Estafadoras de Wall Street presenta a las chicas, por primera vez, tal y como se ven ellas —lujosas, amigas, triunfadoras— y no según las ven los demás. También retrata el negocio como la cadena de explotación que en realidad es: el empresario las explota a ellas y ellas explotan a los clientes dejándoles creer que las están explotando o, incluso, que están conociendo a la verdadera mujer detrás de la barra americana. Lo que las strippers le venden al cliente no es su cuerpo, sino la fantasía de que es especial.
La película recuerda a historias de capullos especuladores como El lobo de Wall Street en su espíritu disfrutón, su energía eufórica y su estructura narrativa de auge y caída. No es casualidad. Hollywood lleva décadas glorificando a los estafadores capitalistas como si fuesen héroes antisistema —que, lejos de enfrentarse al sistema, encuentran los agujeros para su beneficio propio— mientras mira con condescendencia, desprecio y estigma moral a las strippers como si el trabajo de ellas no fuese mucho más digno que el de los empresarios sin escrúpulos. Y precisamente estos tiburones son ahora las víctimas de la estafa: como las ladronas son strippers a quienes ellos ni siquiera consideran personas, no las ven venir hasta que es demasiado tarde. La igualdad de género señalaque toca aplaudir a estas timadoras con tanto entusiasmo como se lleva décadas celebrando a los tipos canallas. Porque el sueño americano, al fin y al cabo, solo puede cumplirse a costa de la pesadilla de otros.
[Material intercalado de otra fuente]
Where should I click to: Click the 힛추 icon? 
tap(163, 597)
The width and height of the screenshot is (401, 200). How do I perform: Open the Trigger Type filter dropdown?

“Este país es un gran club de striptease”, explica Ramona (Jennifer Lopez). “Hay gente que arroja dinero y hay gente que baila para ellos”. En el actual panorama mediático, donde nada tiene tanto valor como el relato en primera persona, el éxito comercial y crítico de Estafadoras de Wall Street ha llevado a varios medios a publicar artículos escritos por strippers que valoran la verosimilitud de lacinta. Ellas aplauden cómo retrata la diversidad de los estilos de vida —algunas bailan para ayudar a sus familias, otras para comprarse joyas y fardar—, las risas de las chicas en el camerino y la naturalidad con la que todas asumen que no es más que un trabajo —con sus días buenos y sus días malos, sus amigas y sus enemigas— y un espectáculo ficticio.
“No diré que la película me ha hecho sentir cómoda”, concluye una de ellas, “pero sí me ha hecho sentir vista y reconocida”.